X.shape, Y.shape # each input to the neural net is 3 integers, and we have 228146 examples in total

emma
... -> e
..e -> m
.em -> m
emm -> a
mma -> .

olivia
... -> o
..o -> l
.ol -> i
oli -> v
liv -> i
ivi -> a
via -> .

ava
... -> a
..a -> v
.av -> a
ava -> .

isabella
... -> i
..i -> s
.is -> a
isa -> b
sab -> e
abe -> l
bel -> l
ell -> a
lla -> .

sophia
... -> s
..s -> o
.so -> p
sop -> h
oph -> i
phi -> a
hia -> .



(torch.Size([32, 3]), torch.Size([32]))

we now construct the lookup table *C*. shape will be *e x c x d* where *e* is the number of examples, *c* is the context length, and *d* is the embedding dimension

In [None]:
C = torch.randn((27, 2)) # 27 chars in the vocab, and each word is represented with a 2 dimensional vector
emb = C[X] # get all embeddings for the input simultaneously
emb.shape

torch.Size([32, 3, 2])

we now construct the hidden layer

In [22]:
W1 = torch.randn((6, 100)) # 6 inputs to each neuron (3 words x 2 embedding dimensions) and 100 neurons in total (our choice)
b1 = torch.randn((100))

In [None]:
# do a little preprocessing to make matmul possible
# concatenate embeddings for each element in context
torch.cat([emb[:, 0, :], emb[:, 1, :], emb[:, 2, :]], dim=1)
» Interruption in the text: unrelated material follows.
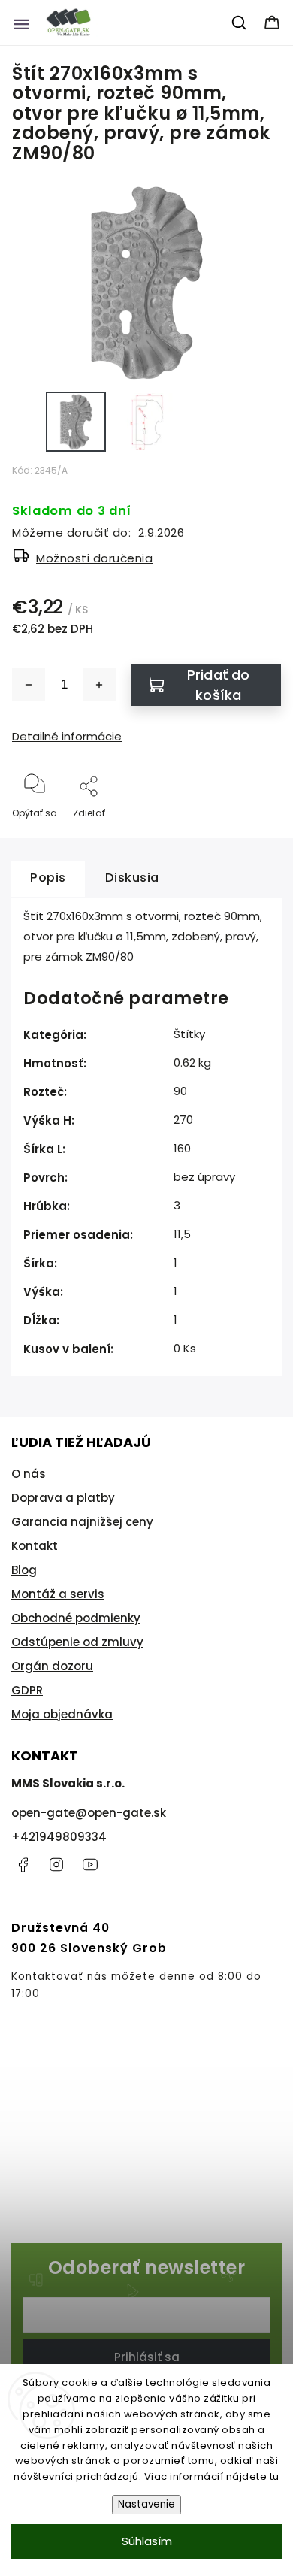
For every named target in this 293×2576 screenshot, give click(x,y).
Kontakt (34, 1546)
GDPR (27, 1690)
# the code below does the same thing elegantly, however not elegant from a memory/performance perspective because it creates a new tensor and copies the data
torch.cat(torch.unbind(emb, dim=1), dim=1)

# the code below does it even more elegantly, and does not create a new tensor, just modifies internal "view" of the tensor
# to see why, call tensor.storage() to see the internal storage of the tensor
emb.view(32, 6)


tensor([[-0.7511,  0.3032, -0.7511,  0.3032, -0.7511,  0.3032],
        [-0.7511,  0.3032, -0.7511,  0.3032,  0.3078, -0.2471],
        [-0.7511,  0.3032,  0.3078, -0.2471,  1.3071,  1.0924],
        [ 0.3078, -0.2471,  1.3071,  1.0924,  1.3071,  1.0924],
        [ 1.3071,  1.0924,  1.3071,  1.0924, -0.6194,  0.1814],
        [-0.7511,  0.3032, -0.7511,  0.3032, -0.7511,  0.3032],
        [-0.7511,  0.3032, -0.7511,  0.3032,  1.8743,  1.4657],
        [-0.7511,  0.3032,  1.8743,  1.4657,  0.1482,  1.1311],
        [ 1.8743,  1.4657,  0.1482,  1.1311,  0.5089,  0.7235],
        [ 0.1482,  1.1311,  0.5089,  0.7235, -1.5288,  0.7637],
        [ 0.5089,  0.7235, -1.5288,  0.7637,  0.5089,  0.7235],
        [-1.5288,  0.7637,  0.5089,  0.7235, -0.6194,  0.1814],
        [-0.7511,  0.3032, -0.7511,  0.3032, -0.7511,  0.3032],
        [-0.7511,  0.3032, -0.7511,  0.3032, -0.6194,  0.1814],
        [-0.7511,  0.3032, -0.6194,  0.1814, -1.5288,  0.7637],
        [-0.6194,  0.1814, -1.5288,  0.7

In [None]:
# hidden state
# -1 is a wildcard dimension, and will be inferred from the context
h = emb.view(-1, 6) @ W1 + b1
h

tensor([[-2.5970e+00, -4.4699e-03,  6.8337e-01,  ...,  2.7602e+00,
         -2.4164e-01, -3.3464e-01],
        [-1.4067e+00,  1.5983e-01,  8.3273e-01,  ...,  2.2253e+00,
          1.3396e+00, -6.0770e-01],
        [-1.0316e+00, -1.5090e+00,  1.6284e+00,  ..., -2.8019e-01,
          4.7762e+00,  3.2909e+00],
        ...,
        [-1.4183e-02,  3.0865e-01, -4.8807e+00,  ..., -1.2536e+00,
         -5.2495e-01,  3.2218e-01],
        [-2.4998e+00, -8.6947e-01,  1.6189e+00,  ...,  1.7346e+00,
          1.0656e+00,  4.9538e+00],
        [-2.5061e+00, -2.3514e-01, -2.4876e-01,  ...,  1.5671e+00,
          1.5486e-01, -1.8744e-01]])

output layer

In [43]:
# 100 inputs to each neuron, and 27 neurons in total (one for each char)
W2 = torch.randn((100, 27))
b2 = torch.randn((27))

logits = h @ W2 + b2
logits.shape

torch.Size([32, 27])

In [62]:
counts = logits.exp()
probs = counts / counts.sum(dim=1, keepdim=True)
loss = -probs[torch.arange(probs.shape[0]), Y].log().mean()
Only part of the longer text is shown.